I call heaven and earth as witnesses today against you, that I have set before you life and death, blessing and cursing; therefore choose life, that both you and your descendants may live; that you may love the Lord your God, that you may obey His voice, and that you may cling to Him, for He is your life and the length of your days; and that you may dwell in the land which the Lord swore to your fathers, to Abraham, Isaac, and Jacob, to give them.” (Deut. 30:19-20)
God longs for us to covenant with Him from the heart. He’s been pleading for it throughout history, even though His people have been more often unfaithful than faithful (Deut. 30:6-14). Israel bound themselves to the covenant (Ex. 19:7-8; 24:7), but did not keep their agreement with God. Rather than responding by letting us die for our breach of covenant, Jesus gave His life to cleanse us of sin, take the curse of covenant-breaking on Himself, and establish the promised new covenant (or “renewed covenant,” as they say in my Messianic church).
not according to the covenant that I made with their fathers in the day that I took them by the hand to lead them out of the land of Egypt, My covenant which they broke, though I was a husband to them, says the Lord. But this is the covenant that I will make with the house of Israel after those days, says the Lord: I will put My law in their minds, and write it on their hearts; and I will be their God, and they shall be My people. (Jer. 31:32-33, quoted in Heb. 8:7-12)
This adds yet another level of understanding to Christ’s covenanting work on the cross. In addition to Jesus making it possible for all people to walk in covenant with God, He established a new marriage covenant with His church. Romans 7 tells us that Israel was released from the Law — the Old Testament marriage agreement — so “that you may be married to another—to Him who was raised from the dead, that we should bear fruit to God” (Rom. 7:1-4).
In one of the Servant Songs, it says of the Messiah, “I, the Lord, have called You in righteousness, and will hold Your hand; I will keep You and give You as a covenant to the people, as a light to the Gentiles” (Is. 42:6). The covenants exist in Christ and are transferred to us in his blood. On His last Passover, Jesus handed His disciples wine and said,
Drink from it, all of you. For this is My blood of the new covenant, which is shed for many for the remission of sins. But I say to you, I will not drink of this fruit of the vine from now on until that day when I drink it new with you in My Father’s kingdom.” (Matt. 26:27-29)
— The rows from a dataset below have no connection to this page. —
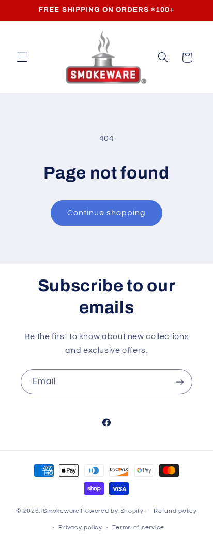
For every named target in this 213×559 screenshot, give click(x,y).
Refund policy (175, 511)
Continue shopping (106, 213)
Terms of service (138, 528)
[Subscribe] (180, 381)
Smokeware (61, 511)
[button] (22, 57)
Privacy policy (80, 528)
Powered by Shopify (112, 511)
When we drink the Passover wine, we’re partaking of a covenant established in and transferred to us by the blood of Jesus Christ. Fittingly, traditional Hebraic wedding covenants included the bride and groom drinking from a marriage cup. This ties the covenanting symbolism in the New Testament with marriage, an analogy drawn within scripture by Paul. He writes to the church in Corinth, “I have betrothed you to one husband, that I may present you as a chaste virgin to Christ” (2 Cor. 11:2). It’s not too much of a stretch, then, to assume when Christ talked about drinking again with His people in the kingdom, He was talking about “the marriage supper of the Lamb” (Rev. 19:7-9).
To be a true Christian, we must covenant with God. Such a covenant commitment cannot be taken lightly, and we’re not allowed to re-write the terms of the agreement. The covenants are already established and laid-out for us in scripture, and we have the choice whether or not to live within the covenants.
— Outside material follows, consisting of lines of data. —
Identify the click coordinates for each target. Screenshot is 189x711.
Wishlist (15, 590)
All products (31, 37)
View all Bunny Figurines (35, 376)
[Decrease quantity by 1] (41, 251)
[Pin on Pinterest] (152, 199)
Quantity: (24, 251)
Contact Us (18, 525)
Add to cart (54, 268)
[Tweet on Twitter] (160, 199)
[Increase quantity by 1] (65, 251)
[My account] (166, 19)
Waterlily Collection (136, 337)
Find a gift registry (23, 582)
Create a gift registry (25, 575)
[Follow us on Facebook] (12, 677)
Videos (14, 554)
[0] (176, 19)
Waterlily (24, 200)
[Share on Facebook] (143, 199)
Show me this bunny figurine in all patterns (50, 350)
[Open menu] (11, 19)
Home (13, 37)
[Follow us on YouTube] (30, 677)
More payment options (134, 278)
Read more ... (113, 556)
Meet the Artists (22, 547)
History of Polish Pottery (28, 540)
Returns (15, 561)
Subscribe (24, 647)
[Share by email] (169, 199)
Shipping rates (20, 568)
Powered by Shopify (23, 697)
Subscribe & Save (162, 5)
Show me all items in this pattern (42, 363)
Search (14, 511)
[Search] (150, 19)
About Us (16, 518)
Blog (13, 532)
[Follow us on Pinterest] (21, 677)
Just to be clear, I’m not talking about us “earning salvation” by keeping the law. Under the New Covenant, the law is written within the hearts of those who choose to follow God. That’s what “not under the law” means — that the law becomes internal, transforming our hearts so we have no desire to break it, instead of functioning as an external system we try to align with. Salvation is a gift, and once we receive it we begin a process of change.
Through this process, we’re transformed into God’s children who bear good fruits in our lives because we’re developing His character. The sobering flip side to this is that someone who willfully rejects salvation and continues in sin without repenting will not be accepted as part of God’s family (1 Co. 6:8-11; Gal. 5:19-21; Heb. 10:26-31). They may not even have been believers in the first place, because true belief will result in transformation at a heart-level (Rom. 12:1-2).
Enter by the narrow gate; for wide is the gate and broad is the way that leads to destruction, and there are many who go in by it. Because narrow is the gate and difficult is the way which leads to life, and there are few who find it. (Matt. 7:13-14)
Christianity results in action. Even after Paul converted and became an apostle, he didn’t think he’d already earned eternal life. He gave up everything that didn’t line up with this new faith and kept pressing forward in “the righteousness which is from God by faith” while conforming himself to Christ’s example in hope of attaining “to the resurrection from the dead” (Phil. 3:7-14). Works of the law won’t save you, but “faith without works is dead” (James 2:8-26). Perhaps rather than saying, “You have to do such and such things to be a Christian,” it would be more accurate to say, “If you are a Christian you will do these things.” Faith and works have to go together, and they will in those who are striving to live their lives after the example of their Lord and Savior, Jesus Christ.